I hesitate to give Rick Perry any credit for this idea, as I doubt he could even spell Supreme Court, much less suggest changes to it. I do like the idea itself though, as reported by The New Yorker’s Hendrik Hertzberg:

A Constitutional Amendment creating 18-year terms staggered every 2 years, so that each of the nine Justices would be replaced in order of seniority every other year. This would be a prospective proposal, and would be applied to future judges only. Doing this would move the court closer to the people by ensuring that every President would have the opportunity to replace two Justices per term, and that no court could stretch its ideology over multiple generations. Further, this reform would maintain judicial independence, but instill regularity to the nominations process, discourage Justices from choosing a retirement date based on politics, and will stop the ever-increasing tenure of Justices.
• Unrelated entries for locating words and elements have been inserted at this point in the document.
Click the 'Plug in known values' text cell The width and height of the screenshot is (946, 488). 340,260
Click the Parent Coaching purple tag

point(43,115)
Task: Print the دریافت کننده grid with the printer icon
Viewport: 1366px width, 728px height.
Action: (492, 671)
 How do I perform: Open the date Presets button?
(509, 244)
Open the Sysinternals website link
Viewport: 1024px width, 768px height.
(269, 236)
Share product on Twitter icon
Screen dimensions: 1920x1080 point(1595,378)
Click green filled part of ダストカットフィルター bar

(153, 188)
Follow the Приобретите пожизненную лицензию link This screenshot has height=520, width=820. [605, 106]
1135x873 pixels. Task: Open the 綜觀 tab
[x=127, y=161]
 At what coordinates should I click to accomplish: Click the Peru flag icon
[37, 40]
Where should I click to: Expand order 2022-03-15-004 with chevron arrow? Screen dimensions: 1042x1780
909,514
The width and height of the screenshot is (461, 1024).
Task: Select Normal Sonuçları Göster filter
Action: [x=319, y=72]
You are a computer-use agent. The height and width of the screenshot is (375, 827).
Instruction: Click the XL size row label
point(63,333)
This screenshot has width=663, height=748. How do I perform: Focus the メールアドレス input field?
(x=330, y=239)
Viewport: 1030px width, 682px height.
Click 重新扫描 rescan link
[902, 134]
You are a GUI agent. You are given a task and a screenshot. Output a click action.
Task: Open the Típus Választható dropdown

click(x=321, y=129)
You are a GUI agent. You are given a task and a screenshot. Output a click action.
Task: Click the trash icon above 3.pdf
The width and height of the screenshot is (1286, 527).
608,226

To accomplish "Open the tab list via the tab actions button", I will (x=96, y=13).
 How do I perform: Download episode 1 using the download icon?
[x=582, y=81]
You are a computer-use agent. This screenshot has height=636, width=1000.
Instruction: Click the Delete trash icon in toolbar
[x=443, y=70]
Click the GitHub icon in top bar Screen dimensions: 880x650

This ingenious idea has been kicking around in legal circles for decades. It tiptoed into wider view (PDF) in 2002, via a Washington Post op-ed piece by two prominent law professors of opposite ideological and political leanings: Yale’s Akhil Reed Amar, a Democrat, a former clerk for Stephen Breyer, and a stalwart of the liberal American Constitution Society; and Northwestern’s Steven G. Calabresi, a Republican, a former clerk for Antonin Scalia, and a co-founder of the conservative Federalist Society. In 2006, Calabresi and his colleague James Lindgren fleshed the idea out in a long article in the Harvard Journal of Law & Public Policy. Justices would still get lifetime appointments. After their eighteen years with the Supremes, they could choose to serve on other federal courts, bringing their experience and, in some cases, their wisdom to the appellate bench. Even if they didn’t exercise that option, though, their salaries would continue for life. If a Justice died or retired before his or her eighteen years were up, a substitute would be appointed via the usual process—Presidential nomination, Senate confirmation—to serve out the remainder. The interim Justice would not be eligible for reappointment to the Supreme Court, but he or she would have the same sweet post-Court deal. And what lawyer wouldn’t jump at the chance to be a Justice of the highest of high courts, if only for a year?

The Amendment—call it the Perry Plan—would solve any number of problems. From 1789 through 1970, the average tenure of a Supreme Court Justice was about fifteen years. For Justices who have retired or died since then, the average tenure has been twenty-six years. This isn’t just an artifact of longer life spans. As the Court’s importance has grown—Marbury v. Madison made it the only one of the three federal command posts that is functionally sovereign, and the polarized gridlock of the elected branches has only made it more powerful—and as it has become more “political,” aging Justices have tended to hang on well into senescence, especially when the sitting President is of a different ideological persuasion. Presidents, for their part, seek to extend their influence into the far-distant future, by finding the youngest nominee they can get away with. (Another incentive: while younger is not always wiser, it does make for a shorter paper trail.) The prospect that a Justice will be handing down decisions for close to half a century turns confirmation fights into political Armageddons. The randomness of openings abets the now-or-never mentality. Richard Nixon named four Justices during his five years in the White House; Jimmy Carter, during his four years, named zero. The Perry Plan would change all that. Voters would know that every President, every two years, would get to nominate someone for the Court.